La recensione della prima. Da una parte c’è il Maggiore Steve Arnold – interpretato da Luca Zingaretti – dall’altra c’è Wilhelm Furtwängler – interpretato da Massimo de Francovich -; soldato italo americano il primo, direttore d’orchestra tedesco il secondo. Il palcoscenico diventa il ring in cui confrontarsi e soprattutto scontrarsi. Il duello a parole assume ritmi concitati, intensi, ricchi di suspense.

La torre d’avorio, spettacolo in scena al Teatro Eliseo sino al 24 marzo, racconta l’indagine di “denazificazione” su personalità che avevano aderito e lavorato per il regime di Hitler, sullo sfondo della Berlino del secondo dopoguerra.

Il maggiore Arnold concentrò l’indagine proprio sul celebre direttore d’orchestra Furtwängler, realmente esistito, che decise di rimanere in Germania dopo la proclamazione di Hitler a Cancelliere nel 1933. Molti altri artisti scelsero di emigrare non allineandosi al regime o subirono una violenta repressione, Furtwängler invece decise di rimanere in Germania. La sua permanenza sul suolo tedesco potrebbe essere interpretata – ad avviso dell’accusa – come asservimento al Nazismo, al potere.
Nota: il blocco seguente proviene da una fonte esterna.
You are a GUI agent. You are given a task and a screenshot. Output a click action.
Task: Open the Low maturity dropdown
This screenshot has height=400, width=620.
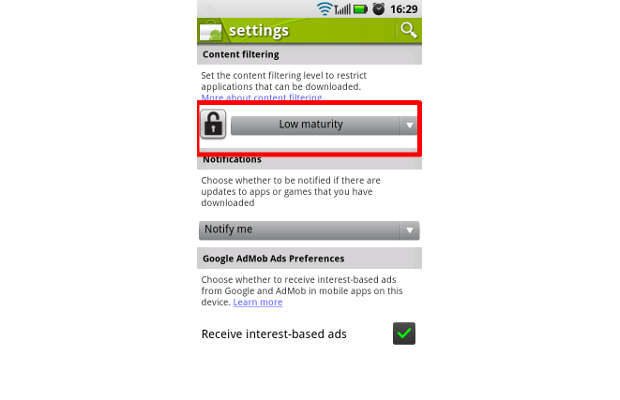click(323, 125)
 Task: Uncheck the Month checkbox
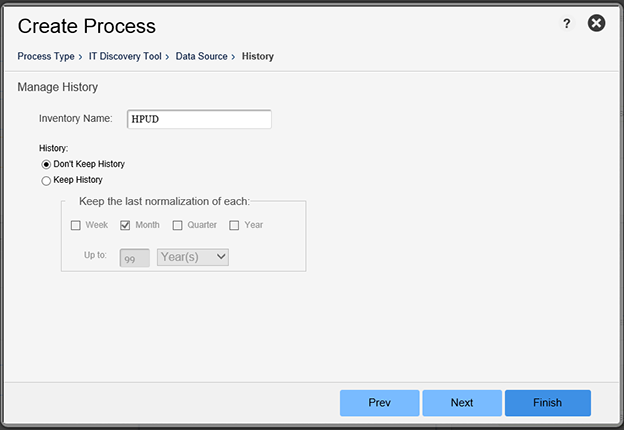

La straordinarietà de “La torre d’avorio” risiede nel suo testo, opera di una penna sopraffina come quella di Ronald Harwood (premio Oscar per la sceneggiatura del “Pianista” di Roman Polanski), presente in sala alla prima romana, nella maniera di raccontare punti di vista completamente differenti, nel rappresentare delle verità tutte plausibili. Coesistono visioni del mondo antitetiche. Si espongono tesi e antitesi in modo neutrale, rimandando allo spettatore il compito di riflettere e prendere posizione.

La pièce apre a tanti spunti riflessivi come quello incentrato sul rapporto contrastante tra cultura e potere, sul desiderio dell’autorità di controllare l’arte e la funzione di quest’ultima nella società. Tema imperituro che ha interessato più epoche nella storia, sempre estremamente attuale.

Come ha sottolineato Masolino d’Amico – cha ha tradotto il testo dall’inglese – il titolo prescelto “La torre d’avorio” allude alla condizione di isolamento orgoglioso che l’artista crede, forse a torto, di potersi permettere sempre.

Gli attori che si esibiscono sono tutti decisamente all’altezza di questo testo così arduo, mantengono alta la tensione negli spettatori riuscendo persino a strappare qualche ironico sorriso. Ci sono Peppino Mazzotta (volto noto della fiction del commissario Montalbano, al fianco di Zingaretti), Gianluigi Fogacci, Elena Arvigo, Caterina Gramaglia che costituiscono una compagnia di alto livello.

Dulcis in fundo i già citati protagonisti Luca Zingaretti (che è anche regista dello spettacolo) e Massimo de Francovich: due duellanti agguerriti che attraverso le parole sferrano colpi sferzanti.